El asesinato de una comerciante en la plaza de Tirso de Molina, Madrid, este pasado lunes, se convirtió rápidamente en un asunto más de un proceso electoral donde vale todo. Agitadores digitales, cabeceras de derechas y políticos ultras adjudicaron además origen magrebí al asesino. Aunque en la tarde del martes fueron detenidos un hombre y una mujer españoles, con antecedentes por robos con violencia, nadie rectificará una intoxicación destinada a equiparar inmigración con delincuencia. El objetivo, el de siempre: que las derechas aparezcan como el cirujano de hierro que viene a poner orden.

De hecho, uno de los epígrafes preferidos de los profesionales de la manipulación a sueldo de la extrema derecha es agitar lo sórdido desde sus redes. Colgar continuamente vídeos de peleas, agresiones, robos y otros desmanes con el objetivo de atemorizar a una población que, aunque su entorno sea perfectamente seguro, se aterre pensando en la llegada de una ola de bárbaros que acaben con su tranquilidad. Si hay algo más inquietante que un enemigo es que ese enemigo sea cercano: el que viaja contigo en metro, el que es tu vecino, el que comparte colegio con tus hijos. Sembrar la semilla de la desconfianza para que la escenificación de la “mano dura” acapare un buen puñado de votos.

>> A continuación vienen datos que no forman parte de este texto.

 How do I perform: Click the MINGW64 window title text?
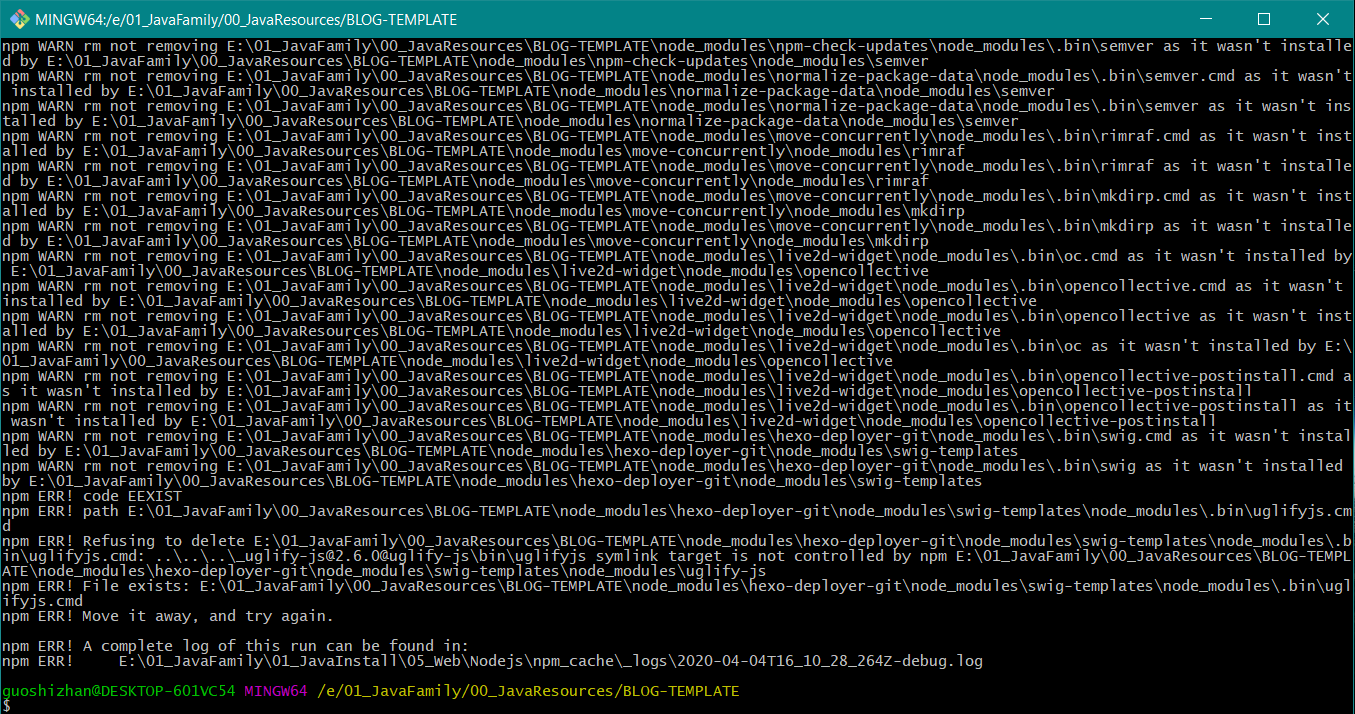tap(246, 19)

¿Es todo un problema de manipulación ultraderechista? Obviamente no. Aunque España es uno de los países más seguros del mundo, eso no significa que no haya zonas concretas en las que la delincuencia ejerce una mayor presión. Unas, además, que se corresponden siempre con barrios de clase trabajadora donde las sucesivas crisis económicas de los últimos quince años han podido hacer mella. Las estadísticas, por ciertas que sean, no valen de nada cuando el delito aflora, por muy de baja intensidad que sea en ocasiones. Y ahí es donde los ultras meten cuchara en zonas que habían tenido un tradicional voto izquierdista.

¿Por qué a la izquierda parece aterrarle hablar sobre delincuencia?¿Por qué ningún líder progresista condenó con firmeza el asesinato de este pasado lunes?¿Por qué se ha permitido que la reacción monopolice el discurso sobre el cumplimiento de la ley?¿Por qué, además de apelar a unas medidas sociales de reinserción, recogidas como objetivo de nuestro ordenamiento jurídico, parece que hay miedo a decir que el que comete un delito debe ser juzgado con todo el peso de la ley? No hay nada que alimente más el racismo que dar la falsa imagen de que a los extranjeros se les aplica un rasero favorable. No hay nada más republicano que el concepto de fuerza pública, aquel que nos aleja de que sólo pueda tener seguridad aquel que se la puede pagar.